• **TO BE DONE**:
1) Do these statements agree with the text on peacekeeping lessons from Bougainville and Solomon Islands? (a) Australia's 2012-2018 National Action Plan on Women, Peace and Security commits its peacekeeping and peacebuilding missions to empower local women to take part in formal peace and security processes. (b) The text holds that a single standard approach suits every operation. (c) The text names economic decline as the biggest barrier to development. Answer each with yes or no and quote the deciding words of the text.
2) Can you pick up the text on peacekeeping lessons from Bougainville and Solomon Islands after its last sentence and carry it on?

• **GIVEN TEXT**:
## start

Seventh, the experiences of conflict in Bougainville and Solomon Islands each reflect the content of the UN Security Council’s landmark resolution 1325 on women, peace and security: that the experiences and needs of women and girls differ from those of men and boys in conflict and post-conflict situations; and that women have essential roles in conflict prevention, management and resolution. The centrality of women to community-level peacemaking in Bougainville and Solomon Islands demands that more attention be given to their potential roles as partners in peacekeeping and peacebuilding efforts in the future.

Australia has sought to build on this lesson through a number of national initiatives, most notably the 2012-2018 National Action Plan on Women, Peace and Security, which commits Australian peacekeeping and peacebuilding missions to empower local women to be involved in formal peace and security processes. Australia supports regional police development to facilitate women’s participation and protect women’s and girls’ human rights and has also supported RAMSI to help the Solomon Islands Government redress conditions of gender inequality.

Eighth, Australia’s experiences in Bougainville and Solomon Islands demonstrated the importance of the security-development relationship as both a driver of crisis and a guide to recovery. Insecurity and violence remain the biggest barriers to development, but for countries emerging from conflict and crisis there are huge development gains to be made. Security provides an essential platform for economic recovery and long-term development, while inclusive economic governance and poverty-alleviating aid help prevent the recurrence of conflict.

Ninth, Australia’s experience supporting peacekeeping and peacebuilding has demonstrated the value of tailored, context-specific mandates that enable operations to adapt to changing dynamics and respond to the priorities and agendas of local leaders, allowing pragmatic flexibility. A ‘one size fits all’ approach does not work.

## end

• **DATA PROVIDED**:
## start

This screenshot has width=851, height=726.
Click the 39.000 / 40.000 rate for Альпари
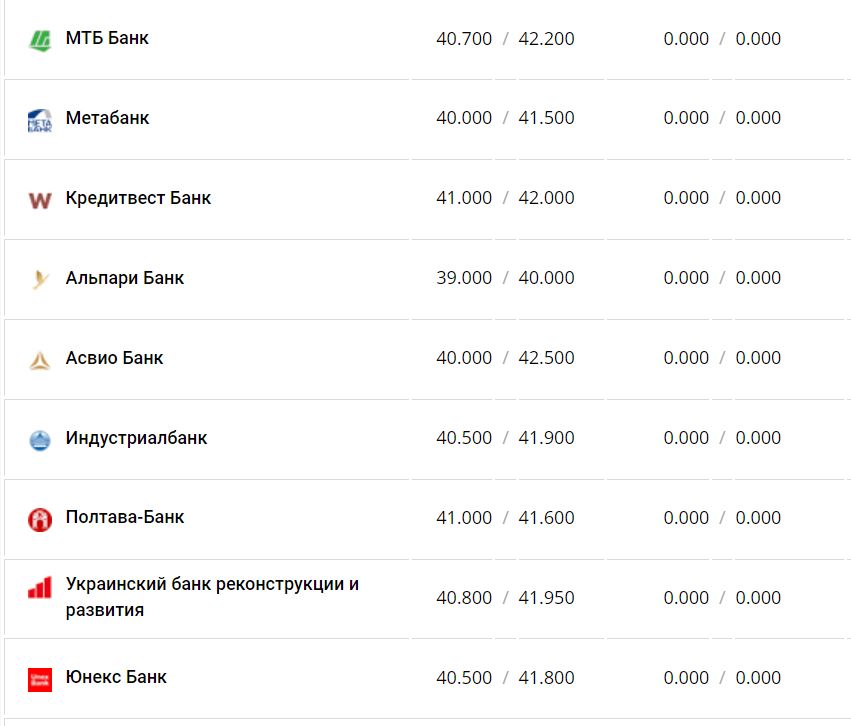tap(505, 278)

## end

• **ANSWERS BY TASK**:
1)
(a) Yes: "commits Australian peacekeeping and peacebuilding missions to empower local women to be involved in formal peace and security processes"
(b) No: "A ‘one size fits all’ approach does not work."
(c) No: "Insecurity and violence remain the biggest barriers to development"

2)
This talk would not be complete without touching on the recent and historic Comprehensive Agreement on the Bangsamoro. Australia congratulates both sides on this milestone achievement, recognizing the leadership role played by President Aquino in prioritizing the peace process.

Australia has been a longstanding supporter of the Mindanao peace process. Our support has included technical assistance to the Office of the Presidential Adviser to the Peace Process, creating a database for registering former combatants, and documenting lessons learnt from other peace agreements to help inform the Mindanao peace process.

Capacity building has again been a key component of our support, as Australia made a contribution to the World Bank and UN to provide training and expertise to the MILF and the Philippine Government as they work through the process of designing the governance infrastructure and the Basic Law of the Bangsamoro.

On 27 January, Foreign Minister Julie Bishop announced that Australian support for the peace process will continue, with $6 million committed over the next three years to help ensure the credibility of the peace process and boost the institutional capacity to implement the peace agreement.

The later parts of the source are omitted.